A cet aspect de l’utilisation de l’image, les Etats répondent par une surveillance des individus. Martin est épaté par la sophistication des moyens techniques vidéo mis en œuvre pour surveiller des agents infiltrés en Allemagne de l’Ouest. Mais toute cette technologie n’est rien sans le renseignent de terrain, semble nous dire Preminger avec la longue poursuite dans Berlin jusqu’à la frontière séparant les deux Allemagne. L’image par essence manipulatrice, entre de mauvaise main peut devenir dangereuse. Ce que Preminger traduit par la mise en scène que font les terroristes du voyage d’Hélène, un sac noir sur la tête. D’un surplace en voiture à un avion dans lequel, elle embarque qui n’est qu’un simulateur. Hélène « atterrie » à quelques kilomètres de son lieu de détention. La recréation cinématographique n’a rien à voir avec une manipulation crapuleuse. Le cinéma par ses artifices ouvre les yeux sur le monde, la propagande berne son auditeur. Ainsi, Hélène est convaincue de la réalité son voyage. Ne nous aveuglons pas semble nous susurrer Preminger qui clôt Rosebud sur un détournement d’avion. Un pirate de l’air dans le cockpit, un revolver et une grenade à la main, prêt à tout. L’avenir est noir… et il le sera encore plus que ce qu’entrevoyait Otto Preminger en 1975.

Fernand Garcia

Rosebud, en combo (DVD + Blu-ray) chez Rimini Editions avec en complément : Une excellente présentation du film et du cinéaste par Oliver Père : « Otto Preminger représente l’apogée d’une sorte de classicisme hollywoodien… » (16 minutes). Images du tournage inédites, filmées par Dimitri Batritchevitch, en super 8 (8 minutes) et la Bande-annonce d’époque.

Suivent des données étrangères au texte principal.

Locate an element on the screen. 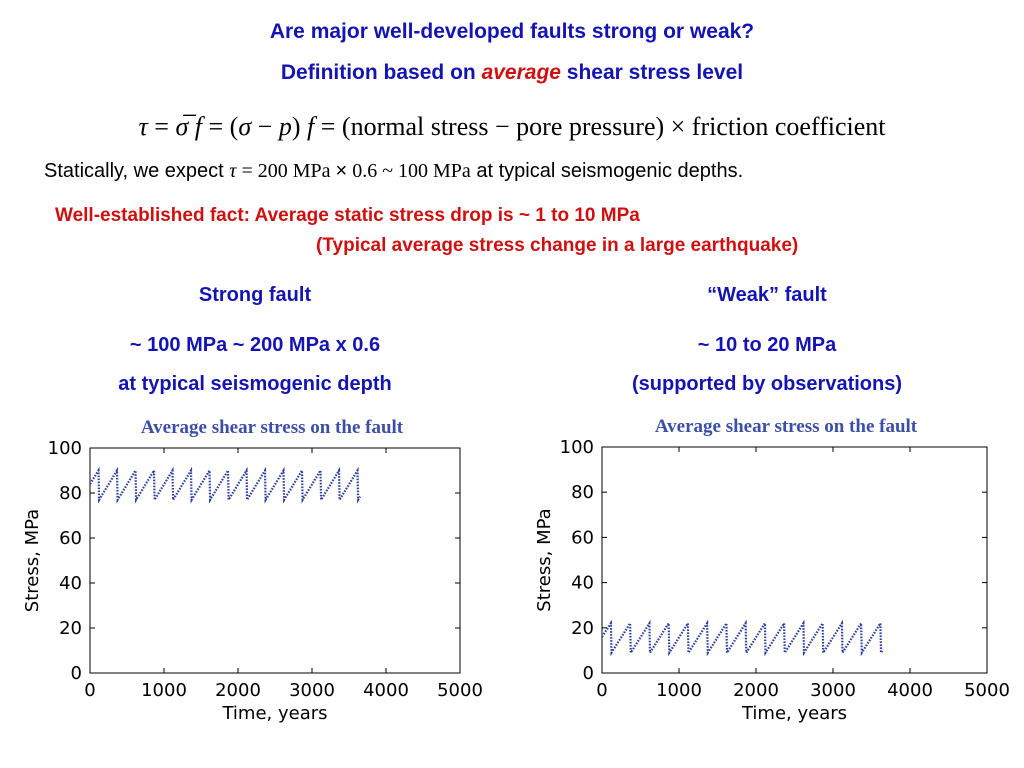 The image size is (1024, 768). weak-fault-value: ~ 10 to 20 MPa is located at coordinates (767, 345).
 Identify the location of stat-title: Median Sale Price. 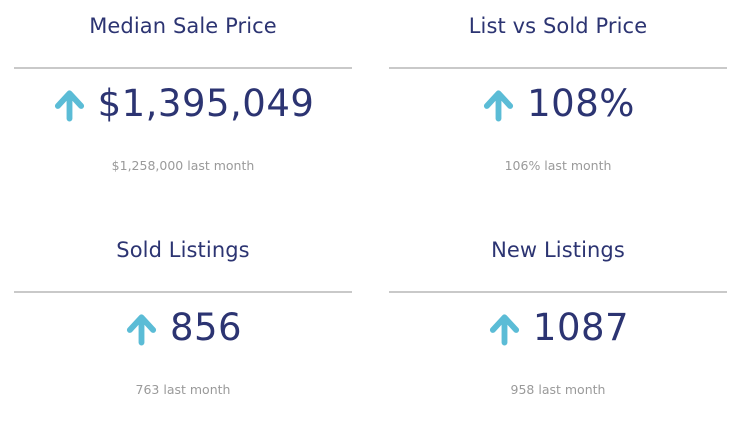
(183, 34).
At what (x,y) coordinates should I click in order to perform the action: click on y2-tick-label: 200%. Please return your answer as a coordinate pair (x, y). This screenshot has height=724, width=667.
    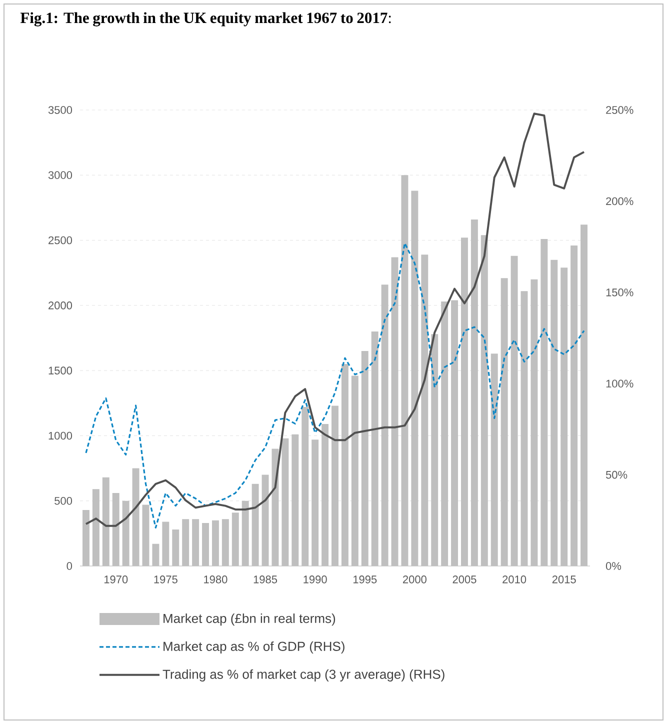
    Looking at the image, I should click on (620, 202).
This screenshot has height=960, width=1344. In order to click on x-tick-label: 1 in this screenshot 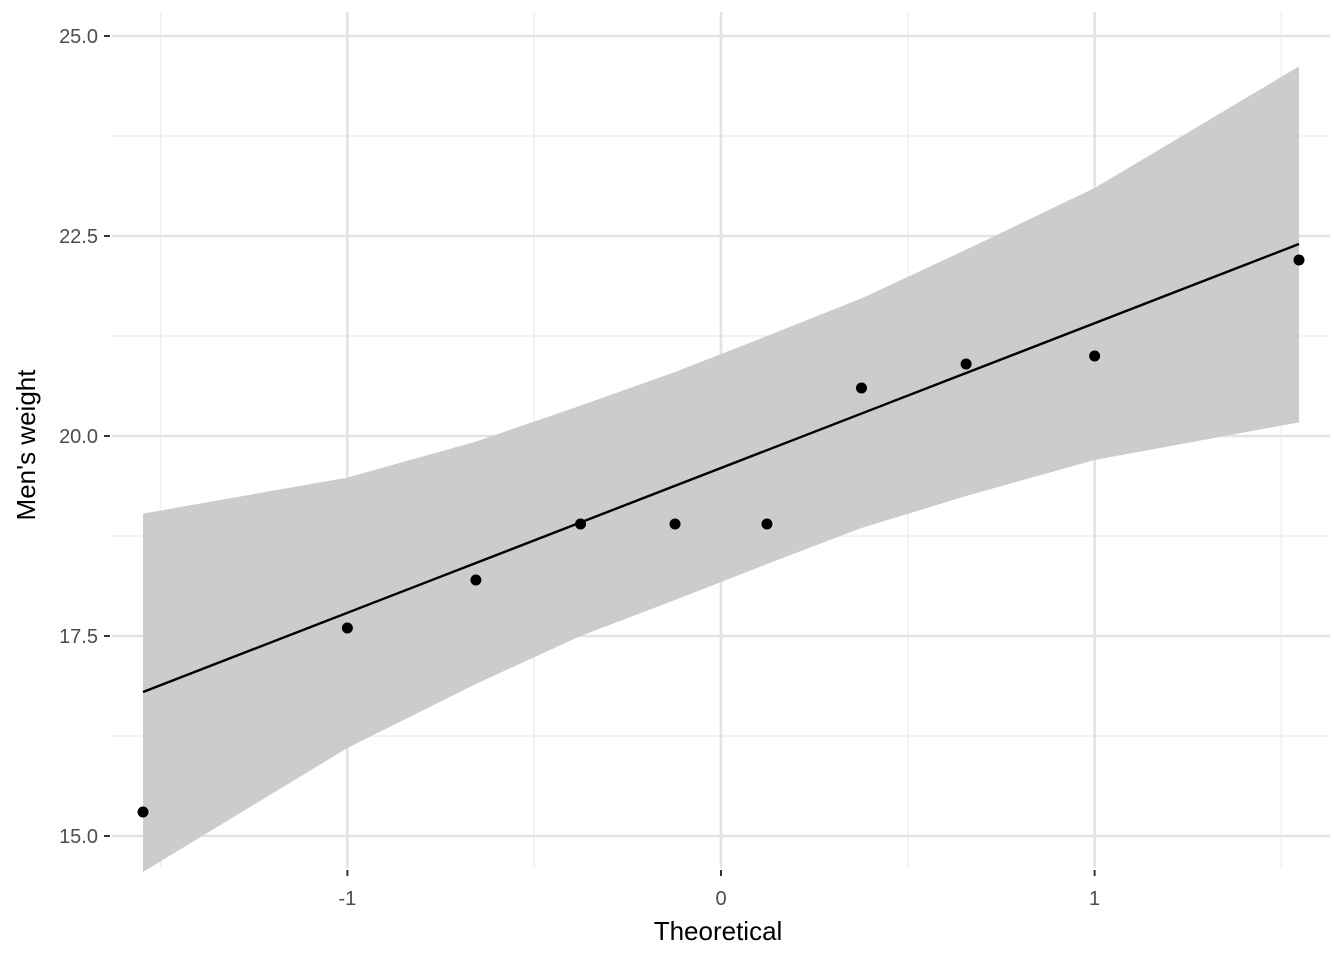, I will do `click(1094, 899)`.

Rosebud un film de Otto Preminger avec Peter O’Toole, Richard Attenborough, Cliff Gorman, Claude Dauphin, John V. Lindsay, Peter Lawford, Raf Vallone, Adrienne Corri, Amidou, Yosef Shiloa, Brigitte Ariel, Isabelle Huppert, Lalla Ward, Kim Cattrall, Debra Berger, Georges Beller, Françoise Brion, Klaus Löwitsch, Maria Machado, Serge Marquand, Jean Martin… Scénario : Erik Lee Preminger d’après le roman de Joan Hemingway et Paul Bonnecarrere. Directeur de la photographie : Denys N. Coop. Décors : Michael Seymour. Effets spéciaux : Cliff Richardson et John Richardson. Maquillage : Paul Rabiger. Montage : Thom Noble et Peter Thornton. Musique : Laurent Petitgirard. Producteur : Otto Preminger. Production : Oting SA -United Artists. Etats-Unis. 1975. 126 minutes. Eastmancolor. Panavision. Format image : 2,35 :1. Son : Version originale avec ou sans sous-titres français DTS-HD 2.0. et en Version française mono DTS-HD. Tous Publics.